Callicarpenal
- Names: IUPAC name 3α-Methyl-14a-homo-12-nor-5β,10α-drim-8-en-14a-al

Identifiers
- CAS Number: 161105-12-0;
- 3D model (JSmol): Interactive image;
- ChemSpider: 9282422;
- PubChem CID: 11107286;
- UNII: HX4WCL7DPK;
- CompTox Dashboard (EPA): DTXSID00455470 ;

Properties
- Chemical formula: C_{16}H_{26}O
- Molar mass: 234.383 g·mol^{−1}

= Callicarpenal =

Callicarpenal is a terpenoid that has been isolated from plants of the genus Callicarpa (beautyberry). It acts as an insect repellent against mosquitoes (Aedes aegypti and Anopheles stephensi) and fire ants. It also has activity against ticks (Ixodes scapularis and Amblyomma americanum).

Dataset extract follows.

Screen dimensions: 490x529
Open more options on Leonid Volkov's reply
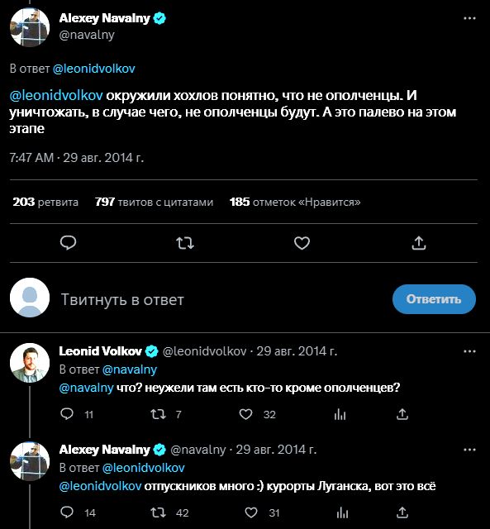(470, 351)
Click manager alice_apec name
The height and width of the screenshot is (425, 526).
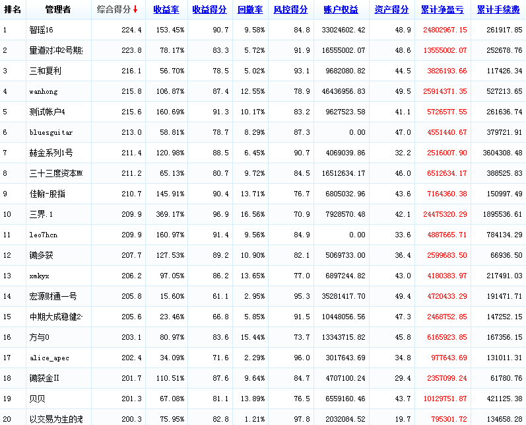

In comparison to the most commonly used insect repellent, DEET, callicarpenal is only about 21% less effective at preventing mosquito bites.

Callicarpenal was discovered by scientists at the United States Department of Agriculture's Agricultural Research Service who were inspired by reports that Callicarpa americana (American beautyberry) was used as a folk remedy to prevent mosquito bites.